Duplice omicidio in Puglia Massacrati padre e figlia

NELLA PROVINCIA BARLETTA-andria-trani

Duplice omicidio in Puglia
Massacrati padre e figlia

Le vittime sono rom di nazionalità bulgara. Ferito il fratello della ragazza, che è riuscito a dare l'allarme

NELLA PROVINCIA BARLETTA-andria-trani

Duplice omicidio in Puglia
Massacrati padre e figlia

Le vittime sono rom di nazionalità bulgara. Ferito il fratello della ragazza, che è riuscito a dare l'allarme

MILANO - Un cittadino bulgaro e la figlia sono stati uccisi stanotte in un casolare nelle campagne di San Ferdinando di Puglia, nella provincia di Barletta-Andria-Trani. Il duplice omicidio è avvenuto vicino a un noto ipermercato. Nella vicenda è coinvolto anche il fratello della ragazza che, a sua volta, è stato picchiato in maniera assai violenta ma è sopravvissuto. È stato lui a chiamare i carabinieri che hanno trovato i due cadaveri.

MORTO NEL POZZO - Le vittime sono Petrov Lybentasev di 40 anni e la figlia, Tedorka Lybenovataseva, di 18 anni. Quando i carabinieri sono arrivati nel casolare di campagna alla periferia di San Ferdinando di Puglia, in via Trinitapoli, hanno trovato il corpo della ragazza nel casolare abbandonato e quello del padre nel pozzo a pochi metri dalla casa.
A trovare i due corpi è stato l'altro altro figlio, di 20 anni, rientrato in casa quando c'erano ancora gli aggressori. Tre connazionali che lo hanno malmenato. Il giovane è riuscito a salvarsi e a dare l'allarme. Sono bulgari rom. Hanno, per questo, cognomi diversi, giacché la discendenza nella loro comunità è matrilineare. Sulla base delle poche dichiarazioni del ragazzo ferito, gli investigatori stanno cercando di ricostruire l'accaduto.

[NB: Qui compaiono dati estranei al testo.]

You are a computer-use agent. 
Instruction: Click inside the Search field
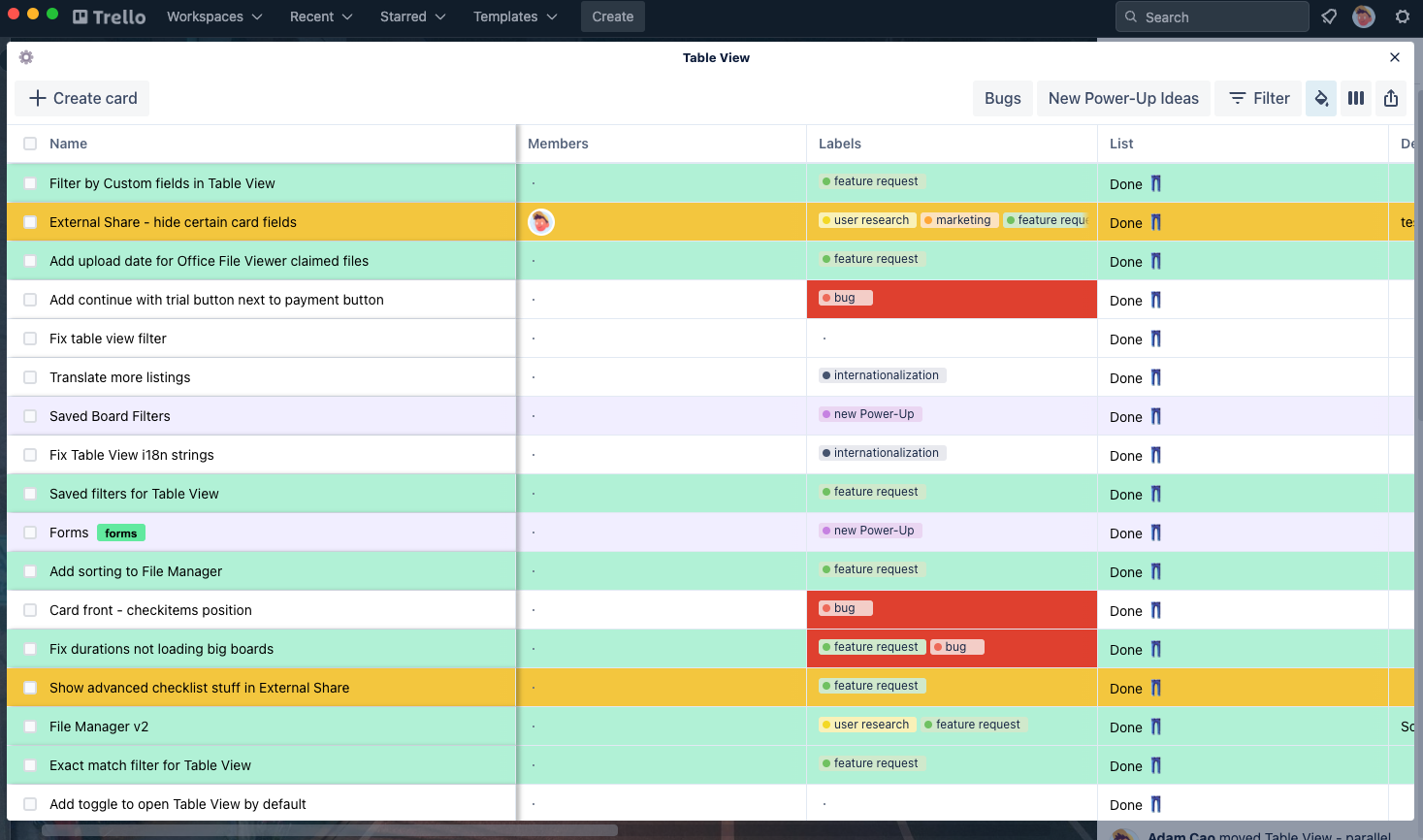coord(1211,16)
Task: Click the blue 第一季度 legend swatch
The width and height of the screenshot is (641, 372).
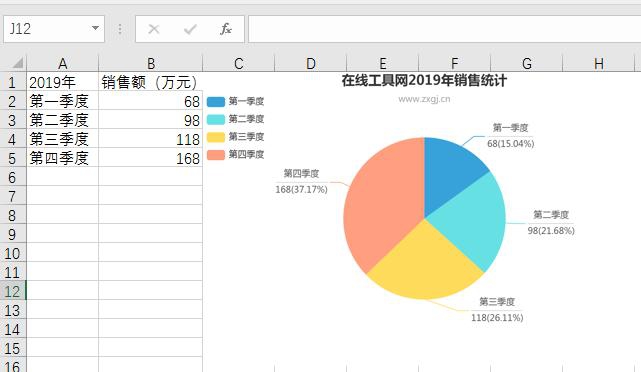Action: pos(215,102)
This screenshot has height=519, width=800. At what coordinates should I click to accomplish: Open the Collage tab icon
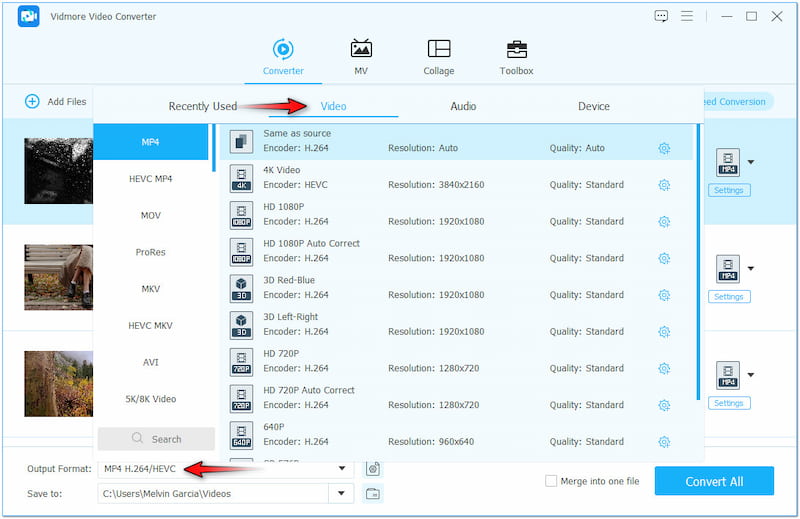coord(438,50)
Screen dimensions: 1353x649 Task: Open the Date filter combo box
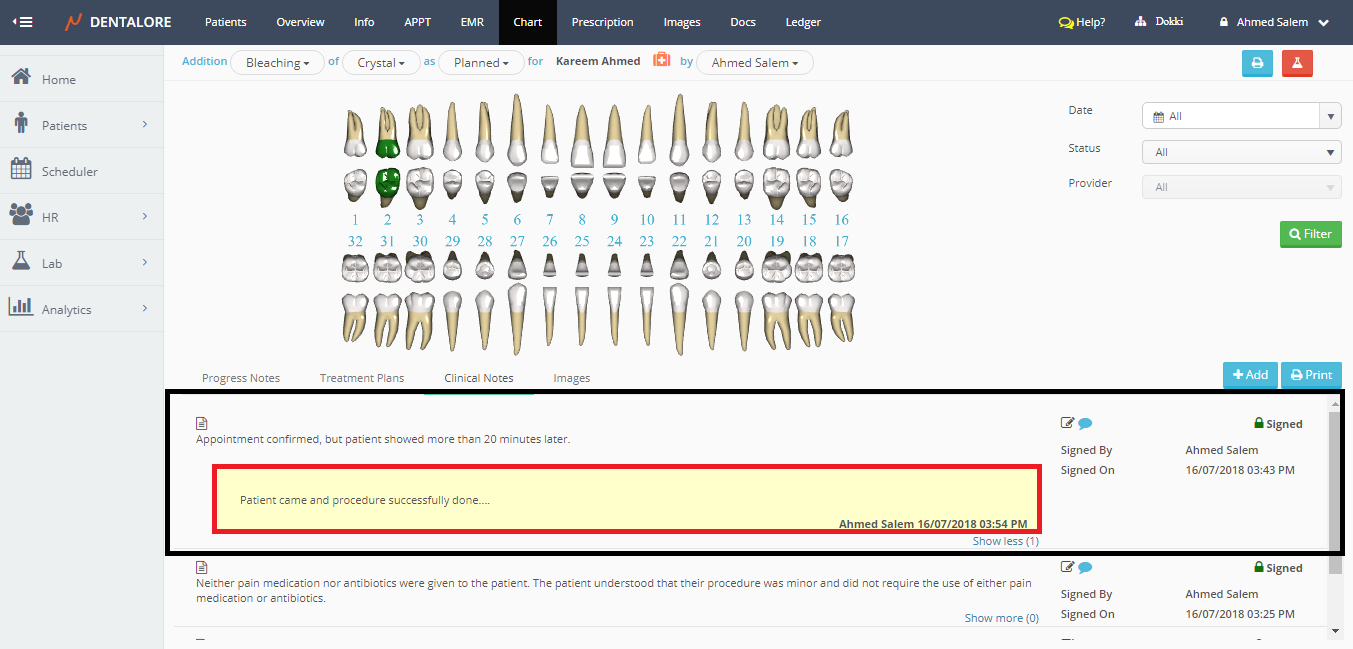coord(1240,116)
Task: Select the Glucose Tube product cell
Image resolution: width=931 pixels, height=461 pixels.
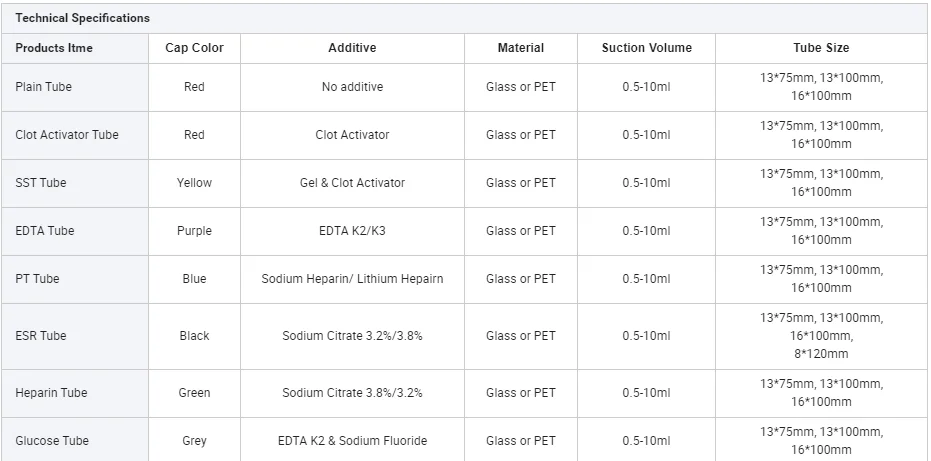Action: coord(52,441)
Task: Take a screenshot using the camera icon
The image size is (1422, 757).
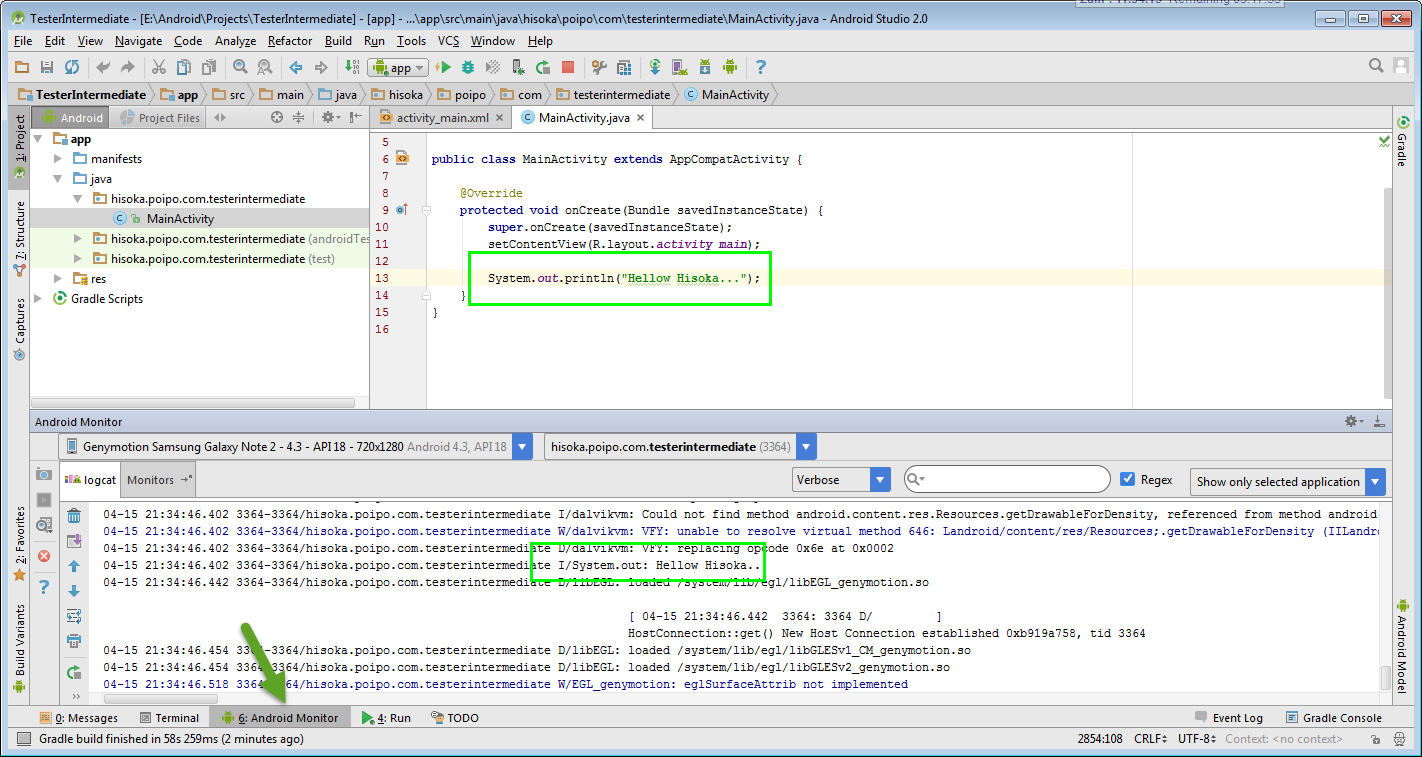Action: [x=44, y=475]
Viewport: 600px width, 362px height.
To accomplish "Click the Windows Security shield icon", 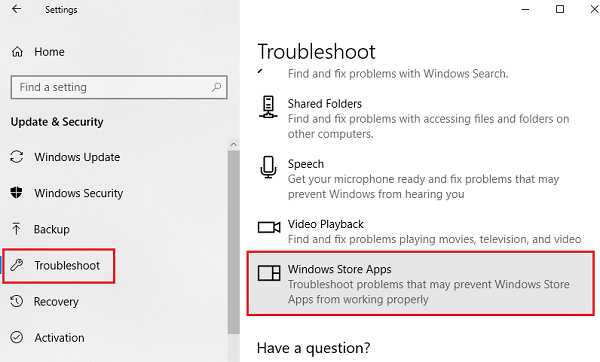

COMUNITA' ROM - Nell'area dell'Ofantino vive una folta comunità proveniente dall'Europa dell'est, persone che per lo più si dedicano all'agricoltura o ad attività connesse. Al momento non vi sono ipotesi privilegiate ma si vaglia tutto: da un'eventuale pista passionale al coinvolgimento in attività illecite, magari collegate a gruppi della criminalità locale o a regolamenti di conti interni alla comunità di appartenenza. Sul posto sono intervenuti i carabinieri della stazione di San Ferdinando e della compagnia di Cerignola e i vigili del fuoco. Il giovane è scampato alla stessa sorte dei suoi familiari solo perché è riuscito a scappare dal casolare durante il raid degli aggressori. A quanto riferiscono i medici dell'ospedale «Dimiccoli» di Barletta, dov'è ricoverato in stato di shock, ha riportato ecchimosi e traumi per le percosse, giudicati guaribili in una settimana. Ha raccontato, in modo confuso e senza troppi particolari, dell'aggressione e in maniera confusa e generica ha parlato - a quanto si è saputo - anche dei motivi del pestaggio.